Two well-known gold analysts gave two different presentations on gold but came to similar conclusions regarding where they expect the metal's prices to be heading. Both analysts believe gold prices will increase and the main driver for this is growth in the US money supply.
Author: Lawrence Williams
Posted: Friday , 21 Sep 2012
Yesterday's Mining Journal Gold Day in London differed from the norm in that as well as seeing presentations for a few companies it started with two keynote presentation on gold and the gold price by Ross Norman of Sharps Pixley and Charles Gibson of Edison Research and while both approached the subject from slightly differing angles their ultimate conclusions on where the gold price is headed were remarkably similar.
Ross Norman was the first to speak and looked at the long term pattern of gold price appreciation having been driven initially by fundamentals, but latterly by the global economy - but also concluded that on the patterns shown by other bull markets the current gold bull could have some way to run yet which would likely see the gold price rise to unprecedented levels, but at the moment very much driven by the huge increases in U.S. monetary supply to which the rising gold price bears a very strong relationship. With Europe and now Japan following a similar path this is not just a U.S. phenomenon.
On the bull cycle front Norman concluded that these bull cycles tend to last for around 17 years trough to peak and on this basis there would be around 7 years or more yet to run. He also commented on the gold bubble argument so popular with gold's detractors and came to the strong conclusion that this is not the case. Gold is not yet following a bubble pattern but he did concede that it does have the capability of meeting some bubble characteristics at some stage in its climb.
A week ago at the Denver Gold Forum, Pierre Lassonde looked at the Dow:Gold ratio as being an indicator of where gold is heading and pointing out that past history suggests that this might end at 1:1 (suggesting that at the current Dow level gold should rise to over $13,000), Norman also alluded to the relationship between the Dow and gold - but used a more conservative 2.5:1 ratio as where things might well end up suggesting that gold might rise to $4,000 with the Dow falling to 10,000.
Other points made were that gold accounts these days for less than 1% of global assets giving it room for advance here, that it is under-owned and that its average run rate over the past ten years or so has been around 17% a year - a level he feels could continue for the next few years at least. In a reasonably benign economic scenario he felt that gold would double in price in the next few years - but should the global economic situation continue to deteriorate it could easily go to double this number.
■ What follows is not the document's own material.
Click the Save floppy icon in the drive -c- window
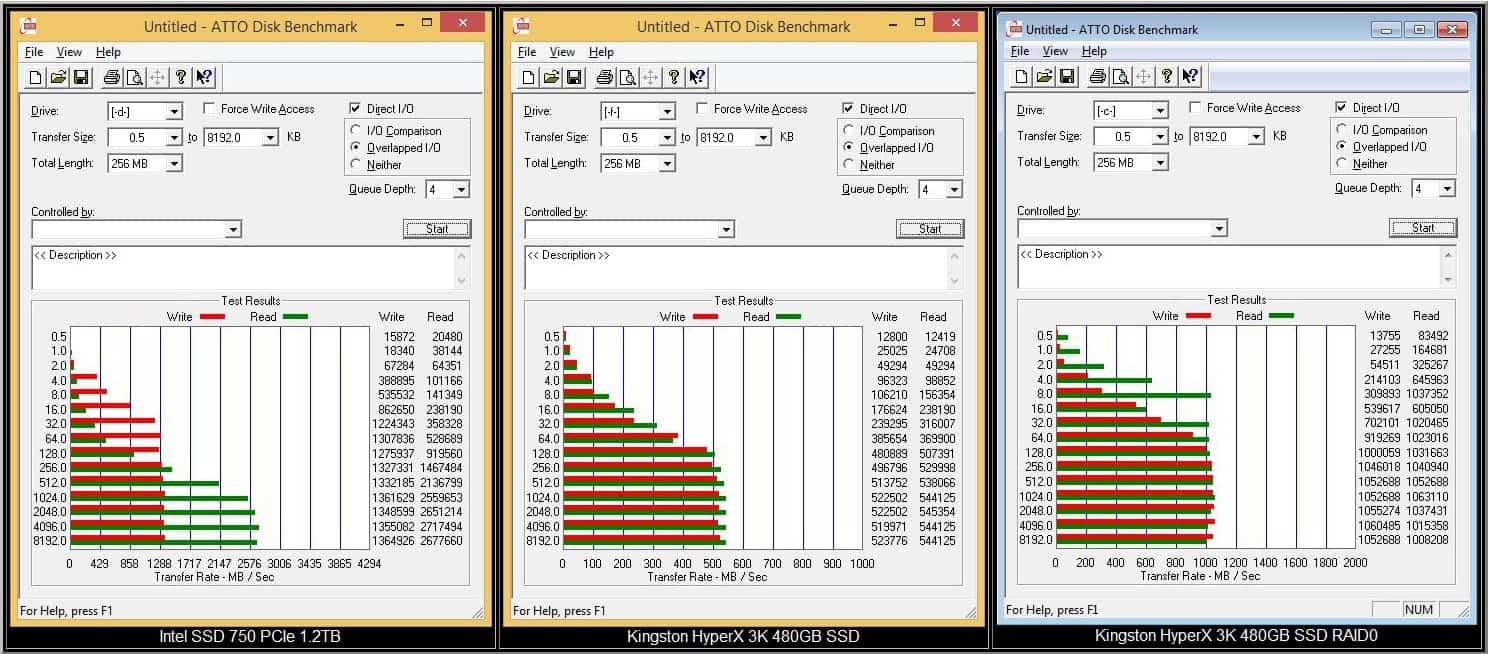The image size is (1488, 654). pos(1067,77)
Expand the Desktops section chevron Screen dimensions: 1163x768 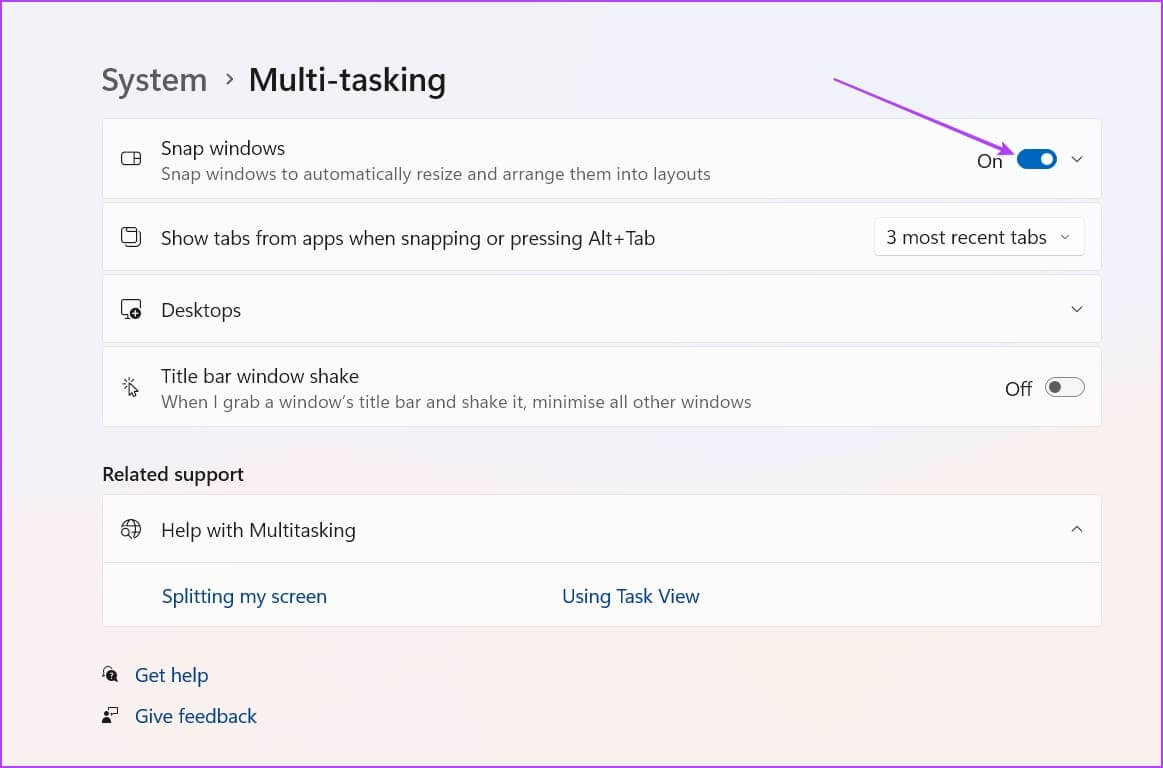pos(1077,309)
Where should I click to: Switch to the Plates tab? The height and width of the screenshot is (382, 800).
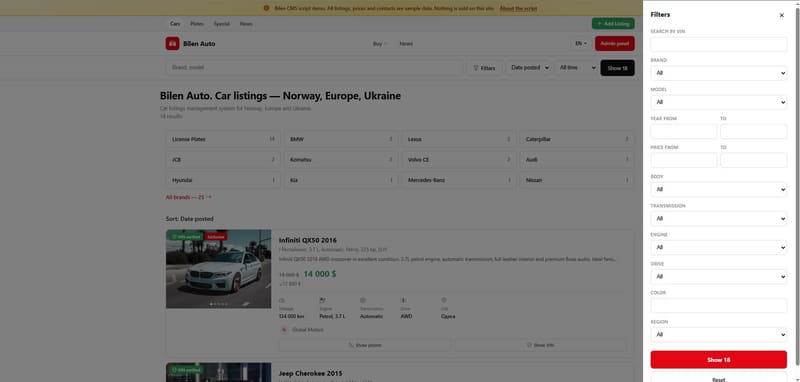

Following on Charles Gibson commented that real interest rates remain the key and with the FOMC policy of keeping these down until at least 2015 there was little likelihood of any real slippage in the gold price over this period - and probably beyond as there is no real end in sight to the global economic problems. He pointed to remarkable parallels to the 1970s run up in the gold price, but then pointed to the huge differences in scale this time around with astonishingly high increased growth in money supply - which he also pointed to as being absolutely in line with the rise in the gold price. In effect he felt that QE1 and QE2 had only served to replace the money that the global banking system had lost in the previous few years, which was why it had not really flowed back into the general system with the banks reluctant to pass it on. QE3 might thus see some of the Fed's largesse being passed on, but perhaps not enough so to make a real difference.
On forecasting the future gold price Gibson saw the underlying fundamental long term price - perhaps that on which mining companies should base their development decisions - as being at around $1880 by 2014, but that the spot price would rise much higher than this. Indeed he came to almost exactly the same conclusions give or take a little as Ross Norman on this with an upside of $2,000-$4,000 - but not impossible for the price to surge to $10,000 should things go really wrong with the global economy. (Indeed some would argue that they already have!)
Gibson concurred with Norman's conclusions on the gold ‘bubble' saying that the recent price rises represented a fundamental shift, rather than an unsustainable peak and that consequently any real downside in the gold price was extremely limited and thus that the high prices were here to stay . A bubble suggests a rise to a peak followed by a collapse back down to the level at which the bubble started and the likelihood of this happening with the gold price was seen by both speakers as virtually zero. Certainly gold will likely peak one day, but would then find equilibrium at a hugely higher price from that whence it had commenced its runup. That is not a sign of a burst bubble.
So overall we listened to two commentators independently coming to similar broad conclusions on where the gold price is headed, and that the current main driver is probably the growth in US monetary supply. With the latest QE3 being somewhat of an open-ended commitment this does perhaps suggest that the rising gold price too is open-ended - at least while QE3 remains active. But if QE3 doesn't work and not make a substantial dent in U.S. employment figures, what then? Would we have QE to infinity as Jim Sinclair suggests - and does that in turn indicate the gold price rising to infinity as the purchasing power of currencies continues to diminish? One hopes not and that at some stage the global economy returns to a semblance of growth without the need for ever continuing monetary stimulus, but the historical portents are not good.